Can someone tell me how the Intro to Adoption Course and the Adopters Training Programme differ?


----------



## GuitarAngel1979 (Sep 8, 2005)

Hmmm? Have a asked a silly question? Or just being ignored!


----------



## magenta (Nov 2, 2004)

I didn't want to read and run.  Sorry i have no idea what the difference is.  Maybe it is their term for homestudy? Or it is more like the 'preparation course' that we did which went indepth into things like sexual abuse; attachment theory; loss etc over 8 weeks

Congratulations anyway - let us know what it is when you get there!

magenta xx


----------



## GuitarAngel1979 (Sep 8, 2005)

magenta said:


> I didn't want to read and run. Sorry i have no idea what the difference is. Maybe it is their term for homestudy? Or it is more like the 'preparation course' that we did which went indepth into things like sexual abuse; attachment theory; loss etc over 8 weeks
> 
> Congratulations anyway - let us know what it is when you get there!
> 
> magenta xx


Thanks Magenta. I don't think it is the home study as it has allocated days that we attend? (4 days I seem to remember) however, when we attended the intro course, I seem to remember the SWs saying the home study was the next step, so I am totally confused


----------



## GuitarAngel1979 (Sep 8, 2005)

I called out LA to ask how the Adopters Training Programme entails and it is a continuation of the assessment and will take the issues and topics discussed in the Intro to adoption course and will talk about those more in depth. 
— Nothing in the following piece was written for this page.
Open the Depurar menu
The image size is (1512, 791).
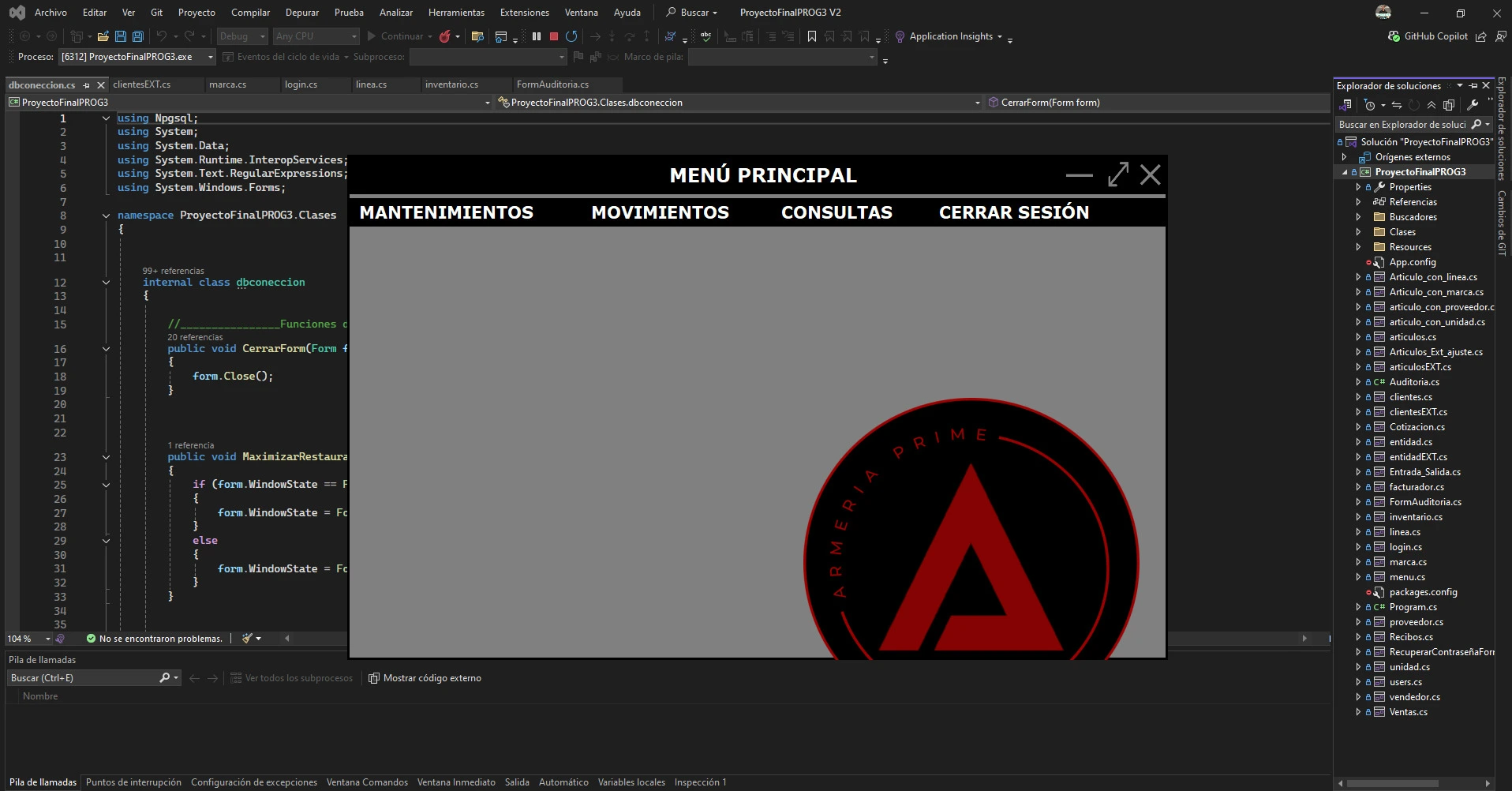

Did anyone else have to do this? Before your homestudy?


----------



## Old Timer (Jan 23, 2005)

Hi
We just had the prep course over 4 days before starting home study.  There seems to be so many different ways of going through this process around the country.
Great news that you are onto the next step though.
Good luck
OT x


----------



## saphy75 (Mar 15, 2004)

we too just had prep course that lasted 4 days, but all agencies seem to do things differently  

pam xx


----------



## Lynnm (Mar 7, 2006)

Hello

We also had a prep group - that lasted around 4 and 1/2 days, then onto homestudy.  I think they do use different terminology for the same things around the country.

Good luck

Lynn x


----------



## GuitarAngel1979 (Sep 8, 2005)

our course was postponed! boooooooo until November. Apparently, there were not enough couples an;e o attend, so they had to move it. Another two months of dead time....


----------



## Viva (May 16, 2005)

Just wanted to say that I'm really sorry to hear that your course has been postponed, it's so frustrating when things like that happen!!! 
Viva
XXX


----------



## Old Timer (Jan 23, 2005)

Sorry your course has been postponed, its really frustrating when you want to get going and then you get delays.
Love
OT x


----------